The code parameters of RaCoSS are the length of the code n, its dimension k, its minimum distance \(\omega \), and a real constant \(\gamma \). The private and the public key of RaCoSS scheme are, respectively, a \(n \times n\) and a \((n-k) \times n\) binary matrix. The signature is composed by the elements z and c of size n bits each. The authors also use a compression technique to reduce the size of the secret key to \(n\omega \lceil \log _2 n \rceil \) and the signature to \(n+\lfloor \gamma \omega \rfloor \lceil \log _2 n \rceil \).
The parameters of the RankSign scheme are the cardinality q of the base field, the length n, the dimension k, and the weight d of the LRPC code, the extension degree m, the number t of random columns added to the LRPC code to obtain the augmented LRPC code, the rank weight \(t'\) of the error, and the rank weight r of the signature of a message. The public key is given by a parity-check matrix in systematic form of size \((n-k)\times (n+t)\), with entries in \(\mathbb {F}_{q^m}\), which can be represented with \((n-k)(t+k)m\lceil \log _2 q\rceil \) bits. The secret key is composed by 3 matrices of size \((n-k)\times (n-k)\), \((n+t)\times (n+t)\), and \((n-k)\times (n+t)\), for a total size of \(((n-k)^2 + (n+t)^2 + (n-k)(n+t))m\log _2 q\). The signature has size \(r(m+n+t)\lceil \log _2 q\rceil \).

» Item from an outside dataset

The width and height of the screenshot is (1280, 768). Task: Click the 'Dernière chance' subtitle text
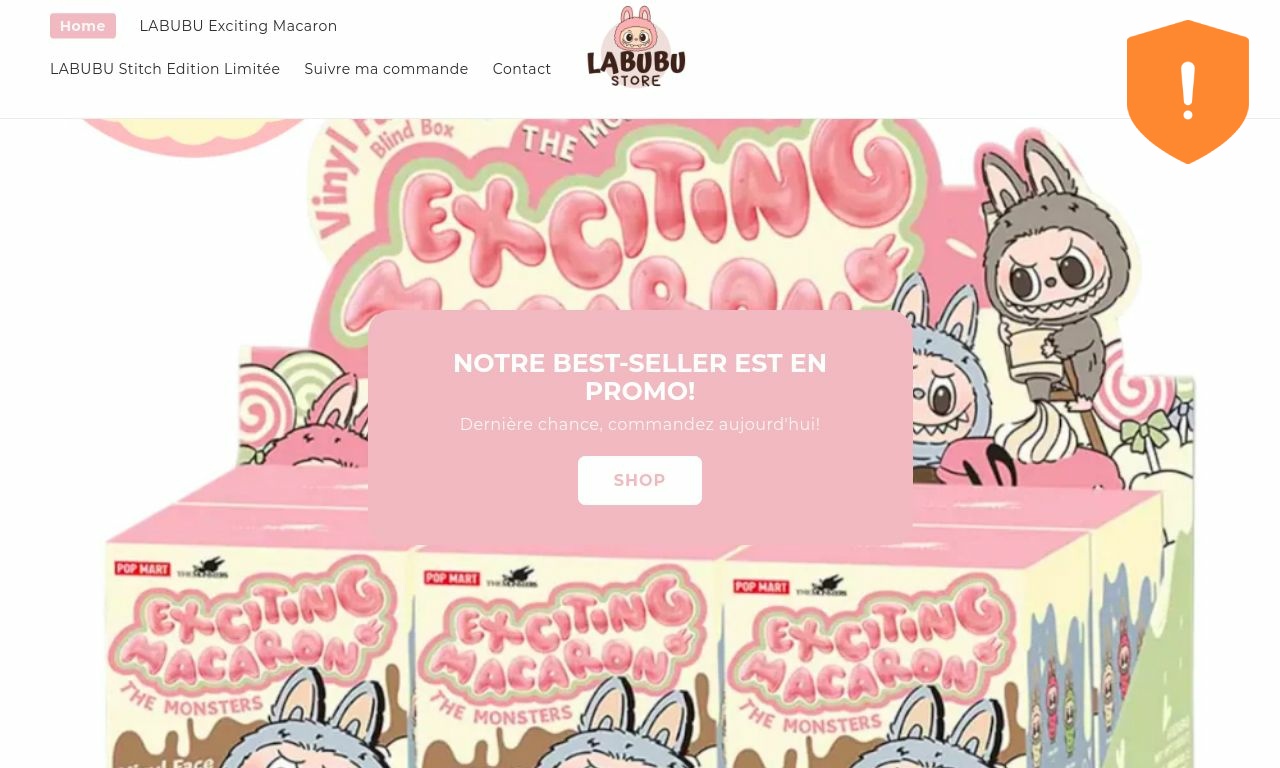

The parameters of pqsignRM are the integers r, m defining the Reed-Mueller code of length \(n=2^m\) and dimension \(k = \sum _{i=0}^r \left( {\begin{array}{c}m\\ i\end{array}}\right) \), a positive integer p as the puncturing parameter, and the error weight parameter w. The public key is a binary \((n-k) \times n\) parity-check matrix in systematic form, thus requiring \((n-k)k\) bits for its representation. The secret key is made by 3 binary matrices of size, respectively, \((n-k)\times (n-k)\), \(n \times n\), and \(p \times (n-p)\), plus a vector of size \(n-k\). The signature is given by a vector e of n bits and integer \(i<2^{128}\).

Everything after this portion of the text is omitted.